Friday, April 1, 2011

Red-leaf lettuce on a pizza? You can bet the garden on it.

We just couldn’t get enough of our very own, garden-grown red-leaf lettuce, so I dug out another recipe that would assure that I’d be dining on it for the next several days.

For more than a year I’d just been staring at my torn-out Prevention magazine page that gave the directions for Salad Pizza. I just couldn’t fathom it—salad atop golden-brown pizza crust? As my hubby remarked when he bit into this entree last evening, “Are you sure this thing doesn’t have meat on it?” At the outset I puzzled over the same matter. Except for browning the pizza dough in an oven for 8 minutes, the resulting “pizza” wasn’t even warmed. How did this work?

Yet Prevention vowed that a somewhat sizable helping of the pizza contained only 410 calories even when served with a 5-ounce glass of red wine (in our case, a 5-ounce glass of sparkling red grape juice.) And our wonderful fresh lettuce formed the base of it all.

Besides enjoying dining on more of the lettuce, Hubby liked the finished product because it called for 1/4-cup walnuts sprinkled over it. No one can deny that the walnut is the Grand Pooh-Bah of cholesterol-lowering nuts—supposedly even better for a person than the more tasty almonds, pecans, or pistachios. But walnuts seem bitter and bland to me. I go for the tastier but less power-packed nut snacks.

In this melange, however, the walnuts are sprinkled on as pizza toppings alongside feta cheese, tomatoes, green onions, and the like, so they absorb the flavors of that which is around them. Walnuts provided a crunch to the topping that made this dish all the more unusual.

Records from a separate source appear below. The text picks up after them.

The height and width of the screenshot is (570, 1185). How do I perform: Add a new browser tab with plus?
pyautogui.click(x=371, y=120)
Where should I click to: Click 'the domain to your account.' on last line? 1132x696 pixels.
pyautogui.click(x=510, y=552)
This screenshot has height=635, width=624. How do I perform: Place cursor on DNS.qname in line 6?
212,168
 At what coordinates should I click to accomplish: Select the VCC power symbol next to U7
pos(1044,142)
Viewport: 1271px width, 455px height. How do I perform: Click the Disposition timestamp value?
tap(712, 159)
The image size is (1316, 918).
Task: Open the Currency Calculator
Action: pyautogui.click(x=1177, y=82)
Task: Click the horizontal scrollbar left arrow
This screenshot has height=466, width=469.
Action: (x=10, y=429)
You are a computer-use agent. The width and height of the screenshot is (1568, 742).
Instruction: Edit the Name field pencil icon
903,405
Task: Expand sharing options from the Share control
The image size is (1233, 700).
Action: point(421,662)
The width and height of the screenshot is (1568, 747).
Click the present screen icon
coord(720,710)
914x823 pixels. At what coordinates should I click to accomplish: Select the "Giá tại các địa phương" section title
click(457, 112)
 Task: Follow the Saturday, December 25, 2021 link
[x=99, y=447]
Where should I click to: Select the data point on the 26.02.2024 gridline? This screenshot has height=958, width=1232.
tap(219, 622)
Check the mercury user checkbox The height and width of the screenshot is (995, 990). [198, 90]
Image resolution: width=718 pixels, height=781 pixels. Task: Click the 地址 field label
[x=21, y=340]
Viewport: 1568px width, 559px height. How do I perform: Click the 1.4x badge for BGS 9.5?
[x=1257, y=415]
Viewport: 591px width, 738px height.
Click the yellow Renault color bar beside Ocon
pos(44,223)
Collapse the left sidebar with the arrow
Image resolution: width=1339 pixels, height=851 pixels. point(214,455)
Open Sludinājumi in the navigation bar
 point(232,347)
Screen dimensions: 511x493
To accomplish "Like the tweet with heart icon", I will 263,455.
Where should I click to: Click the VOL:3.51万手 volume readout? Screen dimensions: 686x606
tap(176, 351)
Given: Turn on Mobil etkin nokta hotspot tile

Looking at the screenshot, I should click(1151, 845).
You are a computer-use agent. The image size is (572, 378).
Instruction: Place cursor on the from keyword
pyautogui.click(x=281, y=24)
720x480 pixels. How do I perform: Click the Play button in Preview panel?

Dining on this amazing pizza made us sad we hadn’t planted more red-leaf lettuce; it’ll be gone all too soon, but my new, memorable recipe for Salad Pizza will prompt us to put in more lettuce rows next year.

Salad Pizza

1 13-ounce package refrigerated pizza dough (tested with Pillsbury brand)
2 cups torn red-leaf lettuce
3 Roma tomatoes, chopped
1/2 diced small red onion
4 ounces crumbled feta cheese
1/4 cup chopped walnuts
1/4 cup chopped green onion
2 tablespoons dried herbs (I used a mixture of Italian seasoning and parsley)
1 tablespoon olive oil
1 tablespoon balsamic vinegar
1/4 teaspoon salt (or salt substitute)

On nonstick baking sheet pat pizza dough into a thin circle or rectangle. Bake according to package directions. Let cool. Top with torn lettuce, tomatoes, onion, cheese, walnuts, green onion, and herbs. Combine olive oil, balsamic vinegar, and salt substitute. Drizzle over entire pizza topping. Makes 4 servings.